NSDate exists independently of calendars. It represents a point in time, no more, no less. It has no notion of days or hours or anything else larger than 1 second. It has methods to advance by a given interval, and to calculate an interval from two dates. It also has methods for comparing dates. All of this is perfectly valid and correct and using them is not flawed.
I can think of no reason why declaring conformance on NSDate for Comparable or Strideable should change any of this. All it does is provide the standardized API that calls through to the methods that already exist. Strideable and Comparable do not have any inherent notion of calendars either.

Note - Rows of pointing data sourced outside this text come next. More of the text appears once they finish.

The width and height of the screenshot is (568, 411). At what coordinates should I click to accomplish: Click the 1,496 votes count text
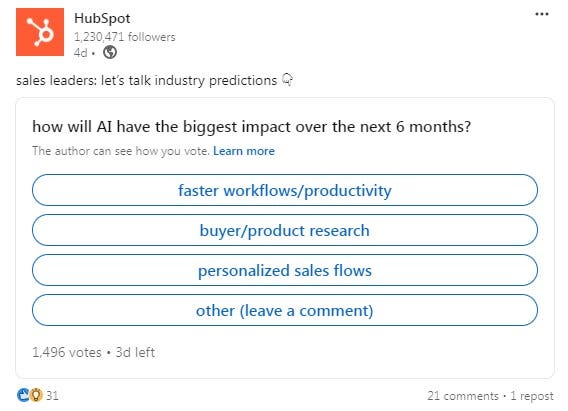tap(67, 352)
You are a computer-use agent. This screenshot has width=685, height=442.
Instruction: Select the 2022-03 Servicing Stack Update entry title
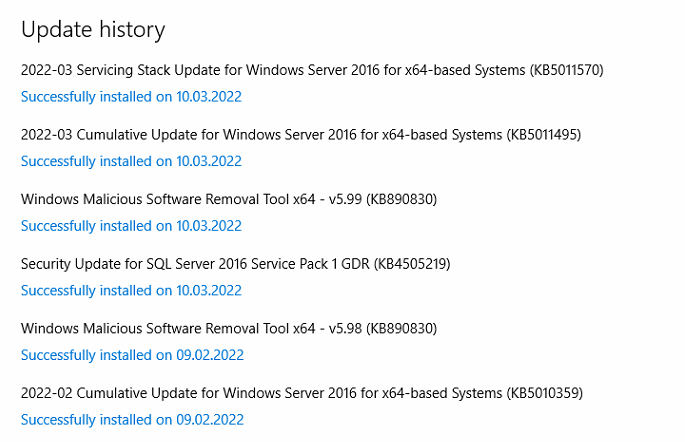coord(312,70)
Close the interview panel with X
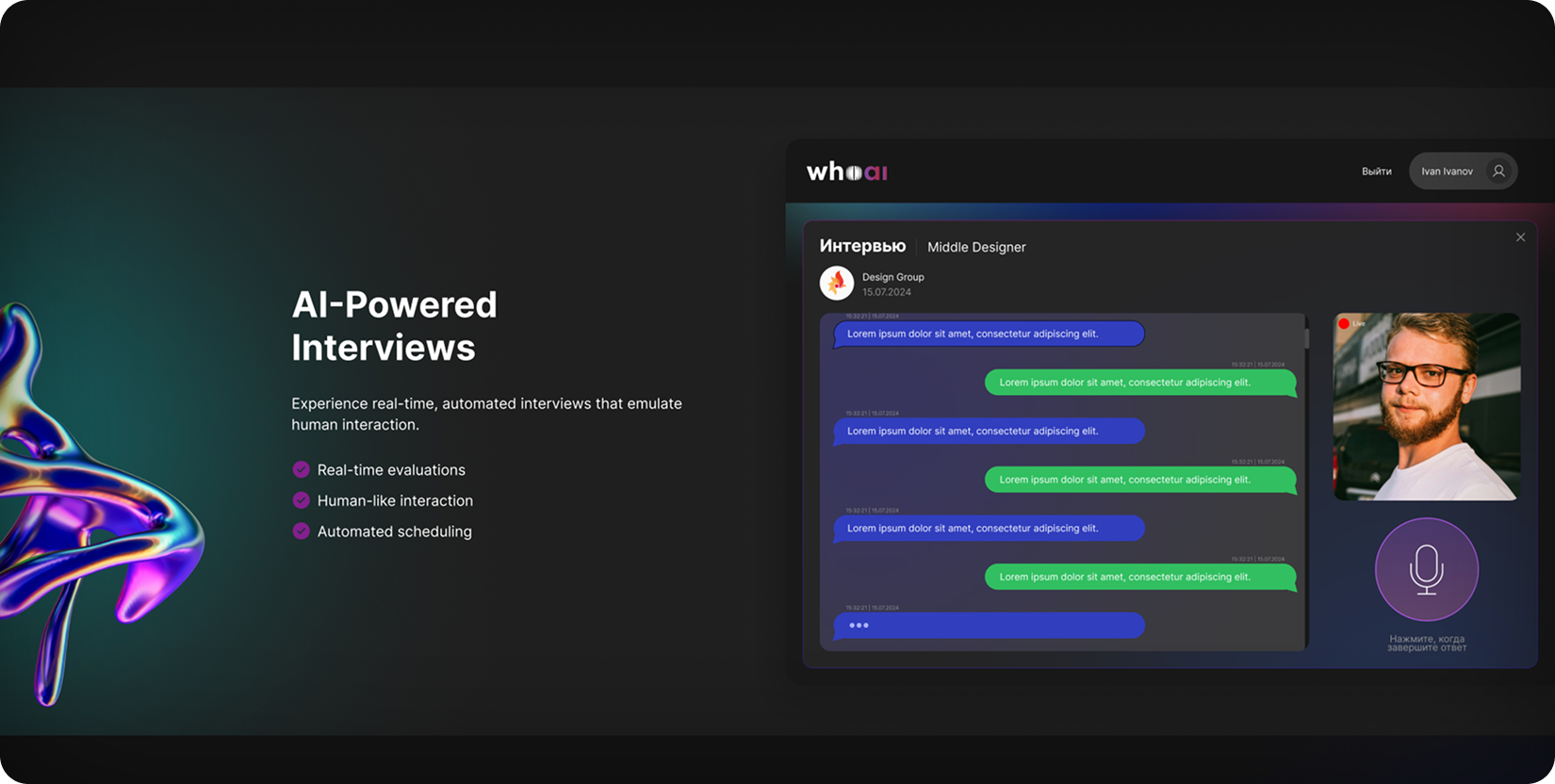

It's certainly true that it is an error for a programmer to add 86400 seconds to a given NSDate and expect to get the exact same time in the following day. But that holds true whether they're calling .advancedBy() or whether they're calling .dateByAddingTimeInterval(). And there's plenty of valid use-cases for performing arithmetic on dates beyond adding and subtracting days. If you want to do day calculations, by all means use NSCalendar. That's what it's for. But that shouldn't stop anyone else from doing their own time calculations using the standard API.
I agree that it makes perfect sense for NSDate to implement Strideable. I actually do that already in my extensions.
The concept of NSDate and NSTimeInterval fit with the concept, the chance of misusing it doesn't increase too much with more utilities as a developer either knows what it represent or it doesn't (if it doesn't search for it).
This shouldn't be used for date computations (and here I could say the name is ambiguous), but for time computations.
I obviously agree. But I’d also add that it might make sense to emit a compiler warning for things that look like date math instead of time math—for instance, constants divisible by 86400 (24 hours), or maybe even 3600 (60 minutes).
Actually, this might be a good idea even when no time APIs are obviously involved. What are the chances your literal 86400 doesn’t have something to do with a date?
I also agree, since all methods already exist in NSDate. Conforming it to Comparable and Strideable is just making interface more in line with Swift spirit.
···
On Dec 6, 2015, at 11:05 AM, Brent Royal-Gordon via swift-corelibs-dev <swift-corelibs-dev@swift.org> wrote:
I agree that it makes perfect sense for NSDate to implement Strideable. I actually do that already in my extensions.
The concept of NSDate and NSTimeInterval fit with the concept, the chance of misusing it doesn't increase too much with more utilities as a developer either knows what it represent or it doesn't (if it doesn't search for it).
This shouldn't be used for date computations (and here I could say the name is ambiguous), but for time computations.
I obviously agree. But I’d also add that it might make sense to emit a compiler warning for things that look like date math instead of time math—for instance, constants divisible by 86400 (24 hours), or maybe even 3600 (60 minutes).
Actually, this might be a good idea even when no time APIs are obviously involved. What are the chances your literal 86400 doesn’t have something to do with a date?